三話編成となるこのお話は、河原 鬼之助くんと鬼々島 稀輝さんの出会いとその後の話となります。

最初に前編~中編と本編の過去の話が展開され、後編になってから本編からみて未来のお話が紡がれます。

時間がかなり飛びますので、注意してご覧くださいませ。


では、どうぞ。

   ●



 僕、河原(かわら) 鬼之助(きのすけ)の日常は、ある日を境に大きく変わってしまった。




 ――と言う訳でもなく、実際に起こったのは小さな変化であり、しかしそれがいくつも重なった結果、無視することができない『非日常』が新たに僕の日常に加わることになってしまったのだ。

 運命なんてものは信じていないし、かといってバタフライ効果なんて大げさなものを持ち出す気も無いが、しかし現状を考えるとナニモノかの意思が働いているのではないかと疑いたくもなる程度には困惑していたと思う。



「……? どうかしましたか、鬼之助さん?」



 なんといっても、この僕の隣にかわいい女の子が並んでいるのだから。



   ●



 僕、河原 鬼之助の容姿は、自分で言うのも何だが褒められたものではない。

 別段不細工ではないとは思うのだが、それを補って余りあるほどの要素が存在する。



 ――ありていに言うと、いかつくて怖いのだ。



 ごつごつした顔は柔らかさなんてものとは無縁であり、表情を作ることも苦手なためにいつでもどこでも基本的には仏頂面な僕の顔は、当の本人ですら寝起きで鏡を見ればビビッてしまうほどである。
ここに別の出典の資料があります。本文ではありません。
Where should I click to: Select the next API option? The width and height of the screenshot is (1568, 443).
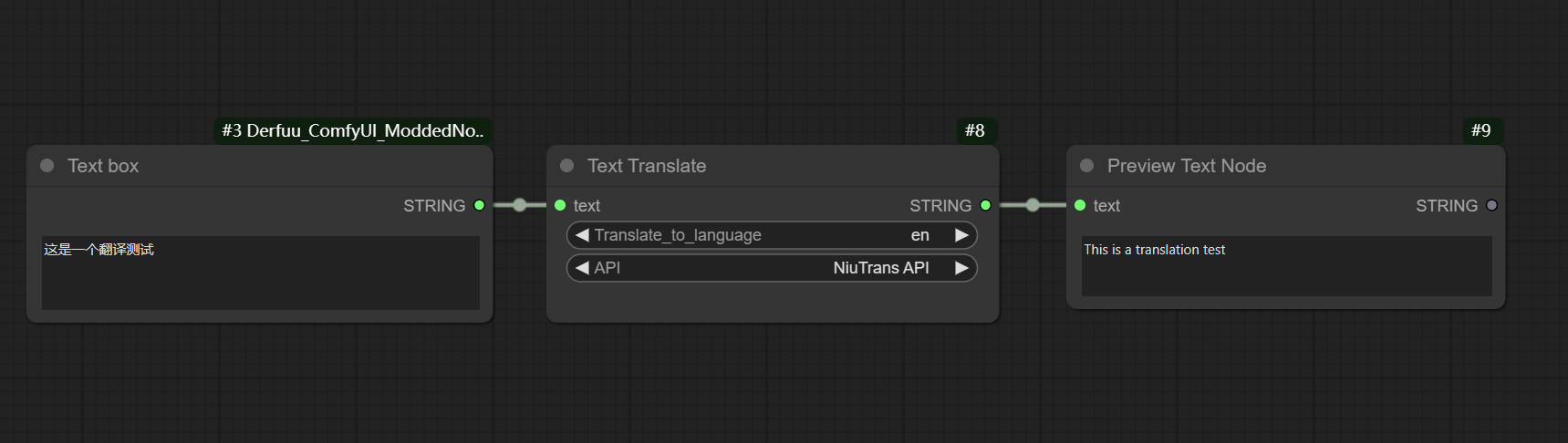(x=961, y=268)
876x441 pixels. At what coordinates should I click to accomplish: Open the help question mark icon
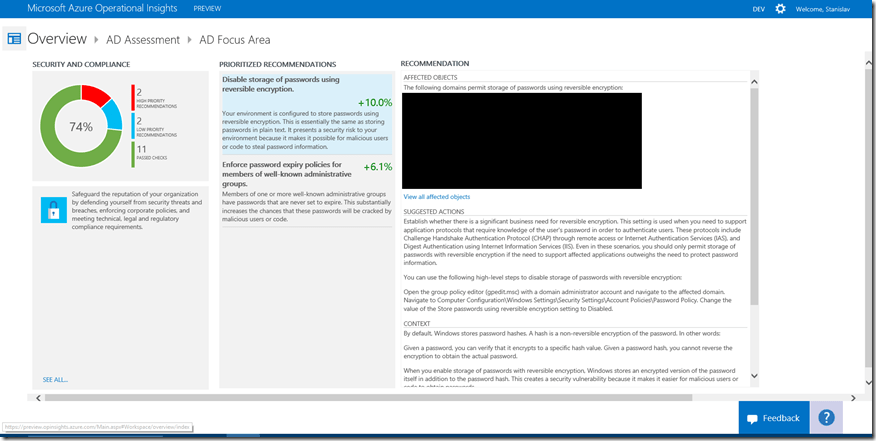(826, 418)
 そんな顔でもやり様によってはいくらでも取り返しが効くのだろうが、生憎僕は極度のあがり症かつ人見知りであり、初対面ではまず間違いなく会話が成り立たないのだ。

 そのおかげで、小さな子どもが転んで泣いているのを見かけて助け起こそうとすれば大泣きされ、電車でお年寄りに席を譲ろうとすれば引きつった顔で断られ、歩いていて肩がぶつかってしまったサラリーマンに謝ろうとすれば無言で財布を差し出されてしまう程だ。(もちろん財布は受け取っていない)

 逆の立場ならば僕も同じような行動をとってしまうであろう事は想像に難くないが、それでも傷つかないわけではない。

 何もすき好んでこんな体や顔で生まれてきたわけではないのだから。


 ……ホント、なんでだろう……?


 自分の両親は、異常に普通な人たちだ。

 矛盾しているように聞こえるかもしれないが、これ以上に適当な紹介文はないだろう。

 なにせ、身長・体重・容姿・体格・年収・行動その他諸々が全国の平均であると言えば誰もが信じてしまうほどに、平々凡々が服を着て歩いているような、そんな二人だった。

 そんな二人からなぜ自分のような身長二メートル超の大男が生まれるのか甚だ疑問ではあるし、何より『鬼之助』という名前を自分の子どもにつけたことも驚きだ。

 本人たち曰く、『鬼ですらも助けられるような、優しい子に育ってほしかったから』だそうだが、どう考えても一歩間違えたらぐれていたと思う。


 とまあこのようにこの顔と体とも十数年付き合ってきて、強面に加えて年々凄みを増していく体格の効力にもあきらめがついてきたころ、僕は高校に進学し、同時にバイトも始めることにした。

 バイト、とはいってもコンビニなどの接客業が壊滅的に向いていないのも自覚していたので、力仕事のガテン系が主であった。

 そこでは自分の体を思う存分役立てることができて、しかも給金までもらえるというのだから、本当にありがたかった。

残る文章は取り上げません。